Kenanga Research & Investment

Star Media Group (STAR) - Lower Revenue and Margin

kiasutrader
Publish date: Wed, 25 May 2016, 09:35 AM

STAR’s 1Q16 results came in below expectations due to lower print segment’s turnover and thinner margin. No dividend was announced during the quarter, as expected. Post results review, we lowered our FY16E/FY17E earnings by 9.4%/6.5% on: (i) lower print segment turnover (on the back of lower adspend revenue), and (ii) higher OPEX assumptions. Maintain MARKET PERFORM but lowered TP to RM2.37 (from RM2.41, previously) after rolling over the valuation base year to FY17E with targeted PER of 13.7x, representing an unchanged -1.0x SD below the 5- year mean.

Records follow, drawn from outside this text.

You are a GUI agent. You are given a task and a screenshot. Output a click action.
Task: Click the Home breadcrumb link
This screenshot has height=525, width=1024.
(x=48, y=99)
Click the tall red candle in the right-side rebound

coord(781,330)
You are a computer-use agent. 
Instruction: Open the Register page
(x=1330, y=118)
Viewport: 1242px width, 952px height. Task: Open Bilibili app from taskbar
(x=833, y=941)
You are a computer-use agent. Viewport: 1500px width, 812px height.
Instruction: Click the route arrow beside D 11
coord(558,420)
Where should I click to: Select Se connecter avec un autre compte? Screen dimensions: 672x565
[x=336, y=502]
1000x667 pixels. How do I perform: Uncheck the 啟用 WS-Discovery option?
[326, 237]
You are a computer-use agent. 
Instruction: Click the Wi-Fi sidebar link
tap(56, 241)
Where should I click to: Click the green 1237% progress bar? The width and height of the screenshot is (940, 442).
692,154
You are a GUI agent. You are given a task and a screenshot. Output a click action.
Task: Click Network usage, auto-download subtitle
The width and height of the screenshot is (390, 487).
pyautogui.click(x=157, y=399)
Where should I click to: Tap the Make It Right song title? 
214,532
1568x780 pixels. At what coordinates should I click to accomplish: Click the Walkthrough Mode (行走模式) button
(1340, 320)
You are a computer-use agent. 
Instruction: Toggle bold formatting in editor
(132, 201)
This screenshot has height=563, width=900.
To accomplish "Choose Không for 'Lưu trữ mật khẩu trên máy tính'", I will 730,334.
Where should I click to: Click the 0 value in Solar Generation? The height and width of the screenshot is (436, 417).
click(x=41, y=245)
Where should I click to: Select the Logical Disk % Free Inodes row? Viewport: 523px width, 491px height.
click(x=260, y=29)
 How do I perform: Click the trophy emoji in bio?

Below expectation. STAR’s core 1Q16 NP of RM15.5 (-42% YoY) came in below expectations, accounting for 11.8% of our, and 12.2% of the street’s, full-year estimate. Note that the group’s 1Q normally made up c.16%-22% of the full-year NP, based on the past five-year financial performance. The weaker-than-expected 1Q16 result was mainly attributed to: (i) the lower print segment’s turnover (-12.7% YoY) due to softer advert revenue, and (ii) lower print and radio segments’ margin as a result of higher fixed & operating costs.

No dividend was declared during the quarter, as expected. For the full financial year, we expect STAR to declare lower DPS of 15.0 sen (vs. 18.0 sen previously), implying a dividend payout ratio of 93%, which translates into a dividend yield of 6.3%. YoY, 1Q16 revenue dived by 9% to RM199m due to lower revenue from all segments, in particular, the print division, no thanks to the lower advertising revenue. PBT, meanwhile, tumbled by 40.5% despite a single-digit drop in its turnover. The weaker-than-expected PBT was mainly led by thinner print and radio segments’ margin. In tandem with the weak PBT, the group’s reported PATAMI deteriorated by 41.7% to RM15.5m in 1Q16.

Print and Digital revenue contracted by 13% to RM142m due to lower adex revenue amid economic uncertainties, and poor consumer sentiment, which affected the overall adex negatively. The segment’s PBT, meanwhile, dipped by 39% to RM27m, no thanks to the persistently higher fixed & operating expenses. Radio broadcasting segment’s revenue, meanwhile, declined by 7%. Poor sentiment and the sluggish economy have affected the airtime revenue and resulted in LBT of RM0.36m vs. PBT of 0.77m in 1Q15.

Television division’s revenue fell by 29% and continued to suffer a LBT due to higher direct cost. On the other hand, Event division’s revenue advanced by 10% as a result of higher interior projects completed by Cityneon but continued to suffer a LBT of RM1.8m, although the losses have narrowed from RM5.3m a year ago. QoQ, 1Q16 turnover tumbled by 29% as a result of the seasonal factor and lower print adex and Event segment’s revenue. The continued cautious mode adopted by the general advertisers has led STAR’s PBT to fall 63% to RM22.4m.

Outlook. Our gloomy adex outlooks remained unchanged and believe the adex sentiments are still being overshadowed by: (i) the current rising cost of doing business, (ii) MYR fluctuation, and (iii) the weak consumer sentiment, in 1H16. Nevertheless, there is a chance for the adex sentiment to improve gradually moving towards 2H16, thanks to several adex-friendly sport events. STAR is expecting the country’s adspend to remain soft in FY16. Notwithstanding, STAR will continue to defend the Print segment whilst expanding other platforms (in particularly the event segment) and also continue its prudent cost management.